(TO DO)
Lines from the one containing "Accessibility Mode [button] (175, 1219)" through the end of the data are to be returned exactly, and no others.

==== SUPPLIED DATA

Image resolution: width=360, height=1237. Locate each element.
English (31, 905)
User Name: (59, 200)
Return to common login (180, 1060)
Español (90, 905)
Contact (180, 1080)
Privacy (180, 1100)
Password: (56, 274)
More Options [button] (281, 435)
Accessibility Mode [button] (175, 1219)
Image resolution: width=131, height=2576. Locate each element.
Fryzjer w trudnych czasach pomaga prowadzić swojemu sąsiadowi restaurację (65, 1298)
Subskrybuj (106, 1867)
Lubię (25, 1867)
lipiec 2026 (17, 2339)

========

(YOUR RESPONSE)
Accessibility Mode [button] (175, 1219)
Image resolution: width=131, height=2576. Locate each element.
Fryzjer w trudnych czasach pomaga prowadzić swojemu sąsiadowi restaurację (65, 1298)
Subskrybuj (106, 1867)
Lubię (25, 1867)
lipiec 2026 (17, 2339)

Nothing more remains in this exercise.